Se observarmos as normas dos vários organismos internacionais ou agências multilaterais, é possível observar que os casos de "reassentamento involuntário" (ou seja, a remoção de população de uma área para realização de um projeto de desenvolvimento - digamos, urbano/imobiliário) devem ser tratados sob a ótica dos direitos dos reassentados. O próprio Banco Mundial preconiza que, nesses casos, o reassentamento garanta aos atingidos condições iguais ou melhores do que a original. E isto tem justamente a finalidade de evitar o que temos testemunhado: que populações sejam simplesmente despejadas, sem opção. Bem, a política de "reassentamento involuntário" não se aplica totalmente ao caso aqui examinado, mas seus princípios norteadores servem como parâmetro: não se pode simplesmente retirar a população de um lugar que elas habitam (mesmo que provisoriamente; mesmo que de forma irregular ou ilegal) sem que lhes seja oferecida uma opção, igual a ou melhor do que aquela. E isto, simplesmente, porque a moradia é um direito fundamental, como já vimos.
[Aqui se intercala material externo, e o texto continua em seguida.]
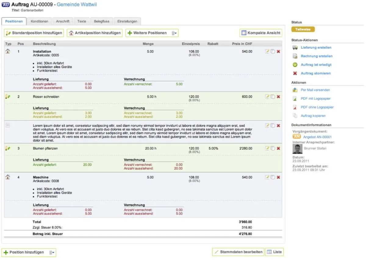Click the red X Auftrag stornieren icon
Screen dimensions: 366x260
coord(295,73)
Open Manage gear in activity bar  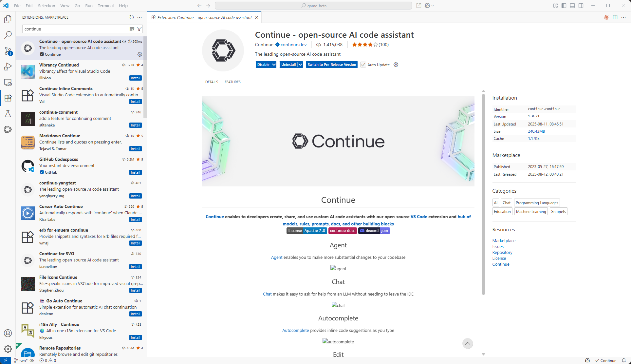(x=8, y=349)
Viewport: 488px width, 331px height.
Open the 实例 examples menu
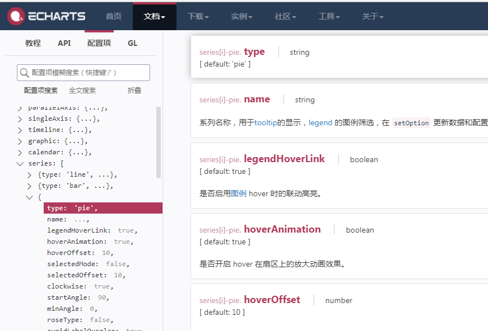(240, 16)
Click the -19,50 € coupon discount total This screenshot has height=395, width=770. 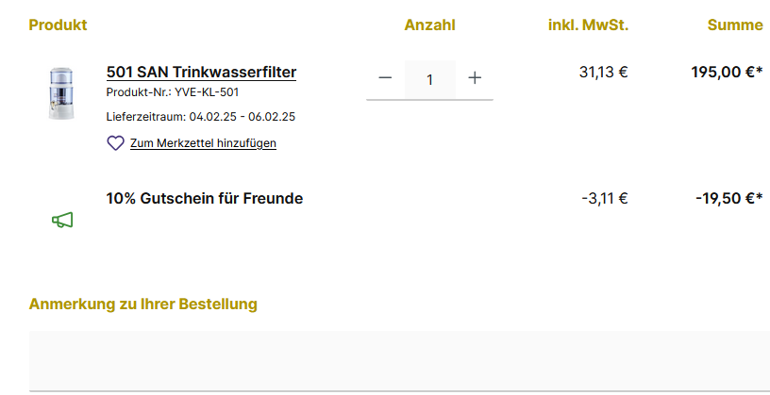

Por que, então, esse direito continua sendo sistematicamente renegado à população pobre de São Paulo? Quem entendeu as ilegalidades acima é capaz de responder: assim como nas ocupações de imóveis vagos, assim como nos loteamentos clandestinos, no comércio irregular, nos terrenos irregularmente ocupados, a "impunidade" gera a ilegalidade.
Os governantes (seja do Executivo ou do Judiciário) agem desta forma com base na certeza absoluta de que nunca serão responsabilizados por essas arbitrariedades. Nenhum juiz será afastado ou denunciado; o governador será reeleito; a imprensa e seus leitores continuarão aplaudindo.
É preciso romper o círculo vicioso da impunidade, portanto. Mas não apenas a impunidade do crime cometido por quem não tem opção de moradia. Também a impunidade de quem desrespeita direitos fundamentais e se beneficia do aparato estatal para fazer valer interesses e direitos estritos, e em benefício de poucos.